Dimanche 23 mai 2004 - Septième dimanche de Pâques

J’ai trouvé quelqu’un.

Actes 7,55-60 - Apocalypse 22,12-14.16-20 - Jean 17,20-26
dimanche 23 mai 2004.
 

J’ai trouvé quelqu’un.

Quelle joie de pouvoir dire cela !

La recherche d’un collaborateur passe par la définition du poste, la description d’un profil, la requête de diplômes, de qualités, d’expérience, de compétences. Mais, finalement, c’est toujours une personne que l’on trouve, avec plus ou moins de cohérence, de solidité et de fiabilité. Et cette consistance personnelle est, sinon l’essentiel, du moins le plus fondamental, car tout le reste en dépend. Voilà pourquoi l’on se réjouit d’avoir trouvé vraiment "quelqu’un".

À plus forte raison il en va ainsi lorsqu’il s’agit de trouver quelqu’un à aimer, et à aimer pour la vie ! D’ailleurs, il m’est arrivé plus d’une fois d’entendre cette sorte de confidences de la part de gens mariés : vraiment, l’autre n’était pas du tout mon genre et n’avait ni les qualités qui me paraissaient les plus importantes, ni ce qui avait pour moi le plus d’attrait ; et pourtant, nous voilà très heureux ensemble ! Bien sûr, il ne s’agit pas de rechercher systématiquement chez autrui le contraire de ce qu’on attendrait de lui, mais il faut se rappeler qu’une personne est un mystère toujours plus grand, plus riche et plus merveilleux que tous nos plans, nos définitions, nos attentes, nos désirs et même nos rêves.

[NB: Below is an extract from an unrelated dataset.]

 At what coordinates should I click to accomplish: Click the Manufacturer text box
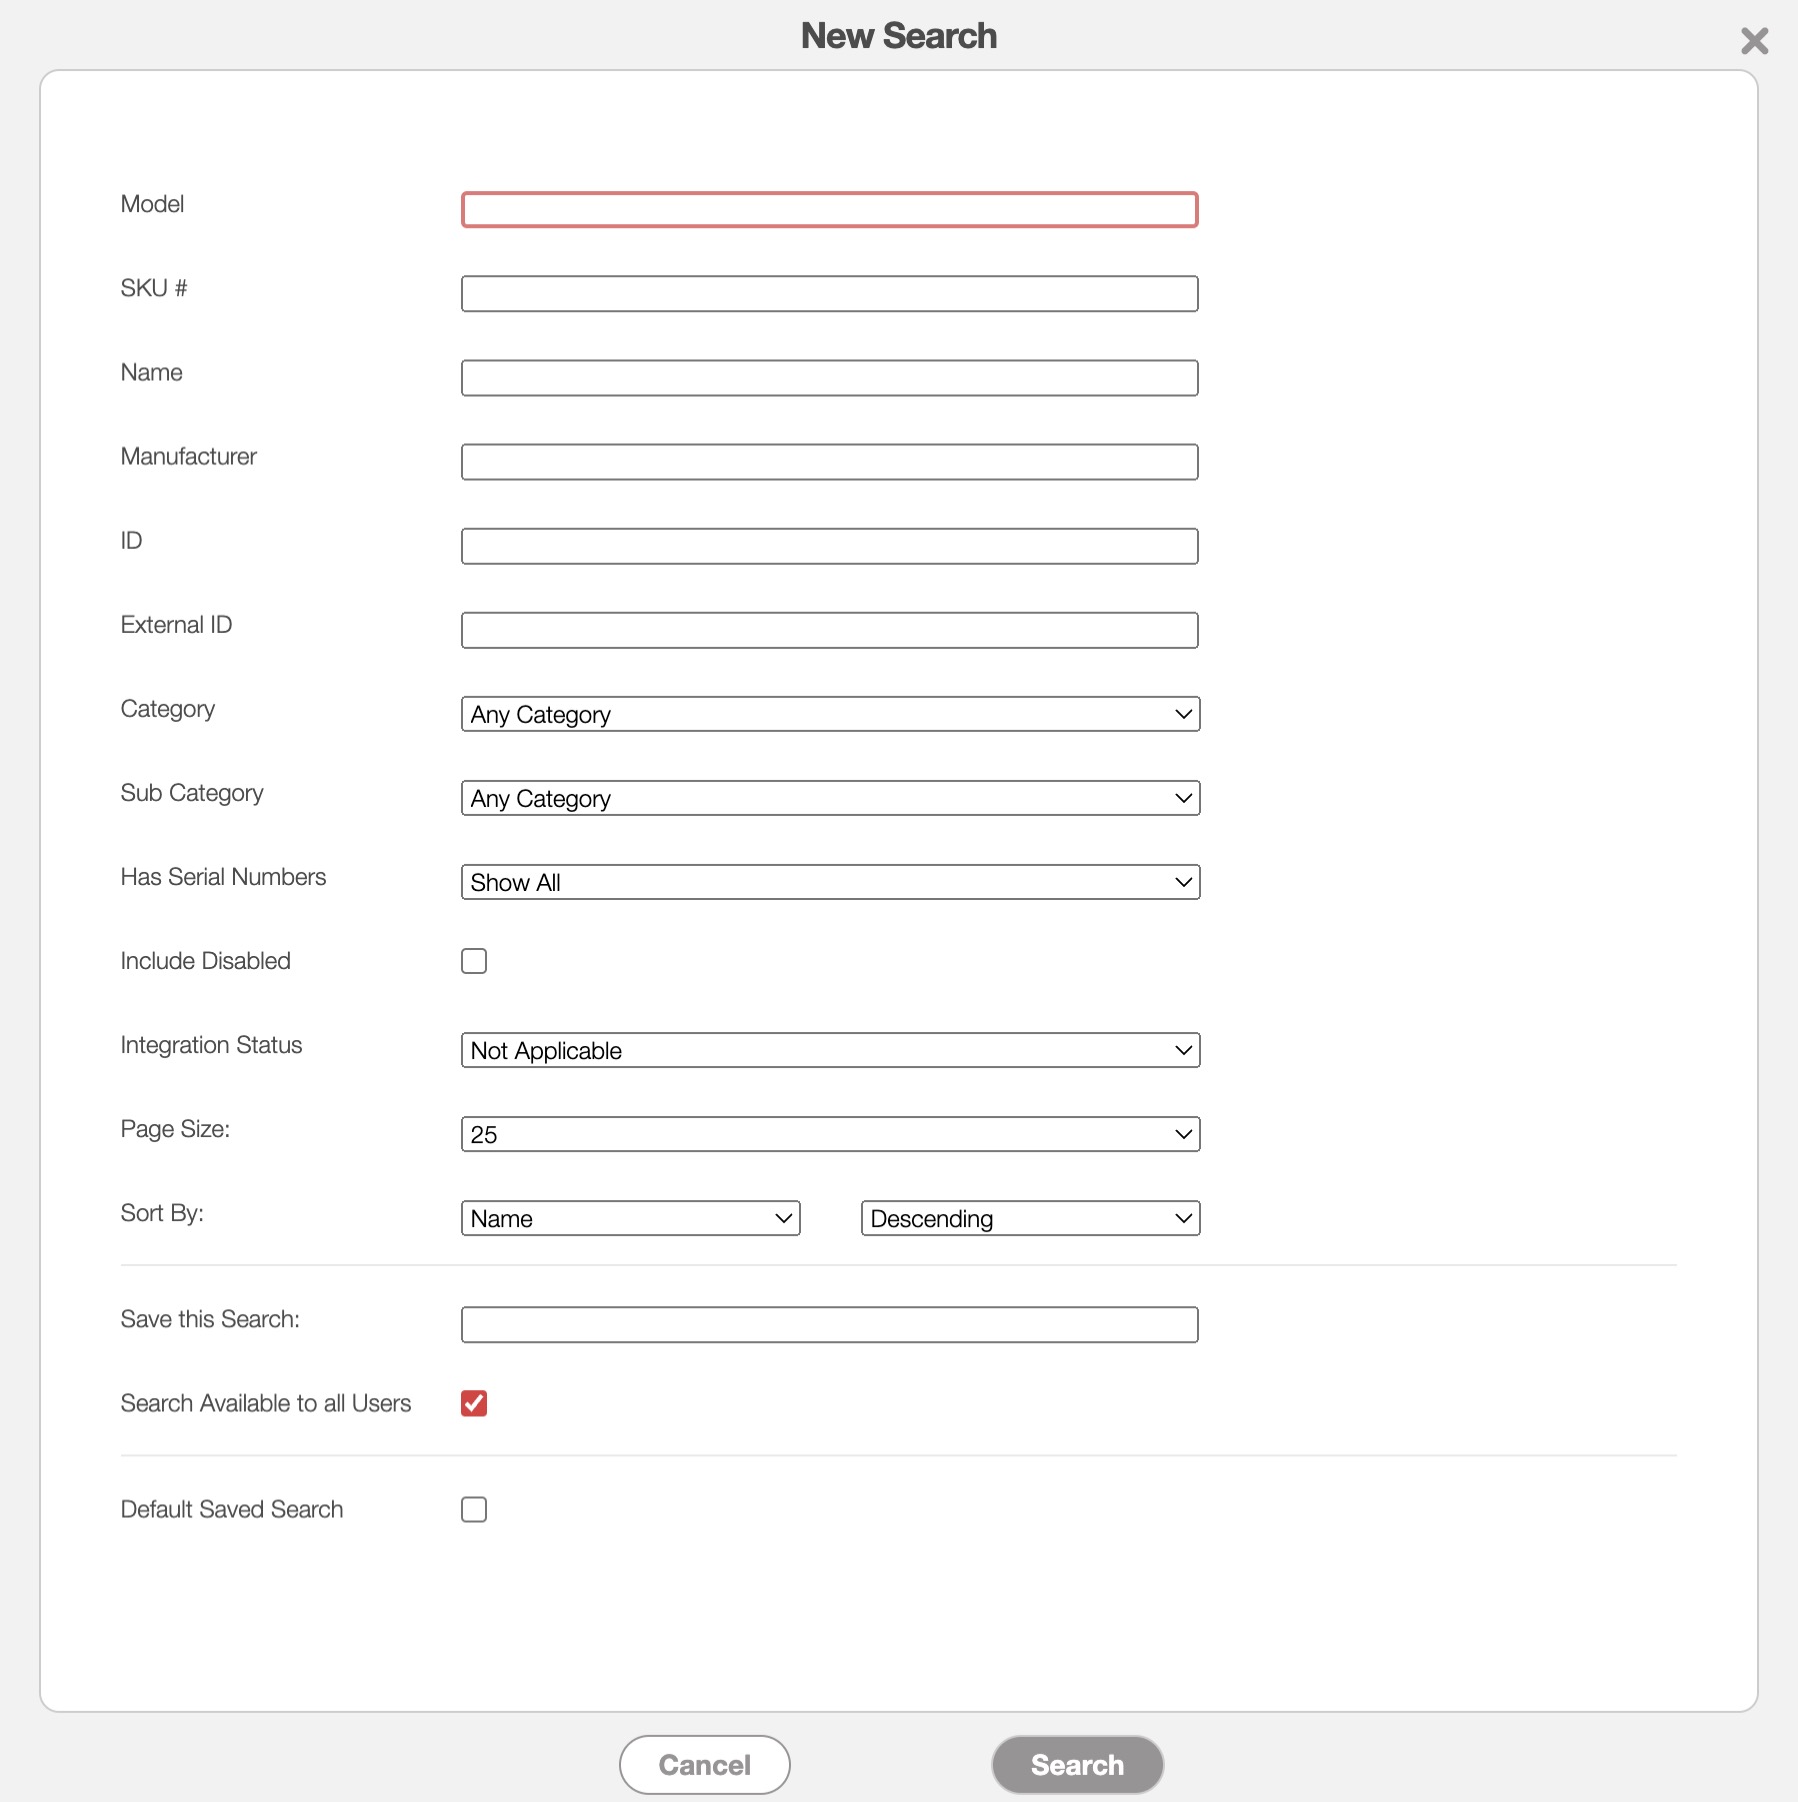click(x=830, y=462)
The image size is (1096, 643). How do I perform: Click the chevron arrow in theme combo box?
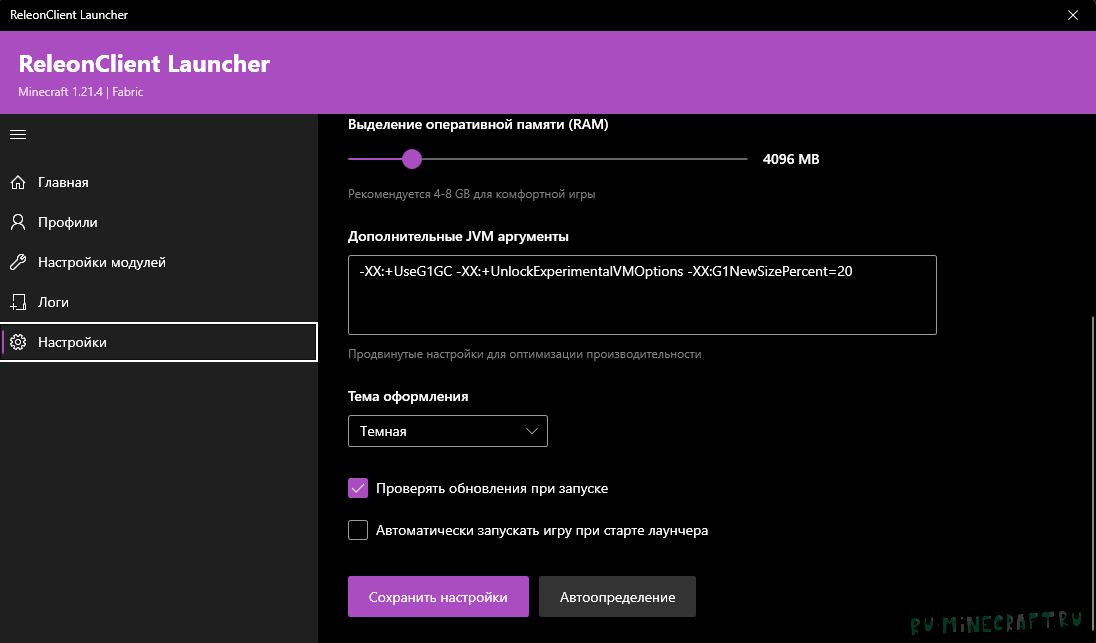[x=531, y=431]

Eh bien vous me croirez aisément, frères, si je vous dis que Dieu, c’est quelqu’un, et quelqu’un à aimer ! Mais, d’abord, n’oubliez pas que croire cela vraiment est précisément le fait de la foi en Jésus Christ, le Fils de Dieu mort sur la croix pour nous arracher au péché qui est incrédulité, doute et révolte contre lui. Par la puissance de sa résurrection, dans la foi nous le savons : nous avons trouvé en Dieu quelqu’un de parfaitement sûr, fidèle et cohérent à aimer pour l’éternité.

Mais Dieu, lui, a-t-il trouvé quelqu’un en nous ? Sommes-nous sûrs, fidèles et cohérents ? Rappelez-vous, frères, l’épouse pour laquelle Jésus a donné sa vie, c’est l’Église. Et l’Église, c’est nous, n’est-ce pas ? Mais avons-nous vraiment cette cohérence, cette consistance d’un être ecclésial unique ? Seule l’unité de l’amour fraternel entre nous, cet amour qui nous fait nous tenir les uns les autres pour les membres du même corps, réalise la consistance d’une "personne Église". Voilà pourquoi Jésus prie si intensément, à la veille de sa Passion, pour cette unité de ses disciples.

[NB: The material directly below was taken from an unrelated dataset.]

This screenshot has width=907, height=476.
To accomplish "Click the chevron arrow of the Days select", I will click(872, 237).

Dans l’Église, il faut toutes sortes de charismes, de fonctions et de compétences. Mais l’unité de l’amour est fondamentale : tout dépend d’elle. Dans l’amour, plus aucun d’entre nous ne s’avise de jalouser celui-ci parce qu’il lit bien, cette autre qui chante si joliment ou le prêtre parce c’est lui qui est ordonné : tous, nous partageons les beautés, les forces, les joies, les peines, les épreuves et les gloires de chacun. L’amour mutuel est notre solidité, notre fiabilité et notre consistance ecclésiale.

Si nous formons une communauté de foi et de prière, selon le commandement que nous avons reçu du Seigneur, il nous comblera de l’Esprit Saint qui brûlera nos cœurs au feu de son amour. Comme Étienne en son martyr, gloire de toute l’Église, nous hâterons la venue de l’époux divin que l’Esprit désire et appelle en nos cœurs.

Alors, au dernier jour il pourra dire : j’ai trouvé quelqu’un, et il y aura de la joie dans les cieux.